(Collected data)
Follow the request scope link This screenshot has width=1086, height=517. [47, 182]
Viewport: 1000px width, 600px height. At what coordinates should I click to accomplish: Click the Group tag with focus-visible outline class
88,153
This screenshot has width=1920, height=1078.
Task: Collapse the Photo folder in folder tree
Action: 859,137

TASK GOAL —
Take the line containing "Viewport: 1000px width, 600px" as the first line and the last line of the data above as the final one. Write out these lines and all between them exactly.

SOLUTION TO THE PROBLEM —
Viewport: 1000px width, 600px height. At what coordinates should I click to accomplish: Click the Group tag with focus-visible outline class
88,153
This screenshot has width=1920, height=1078.
Task: Collapse the Photo folder in folder tree
Action: 859,137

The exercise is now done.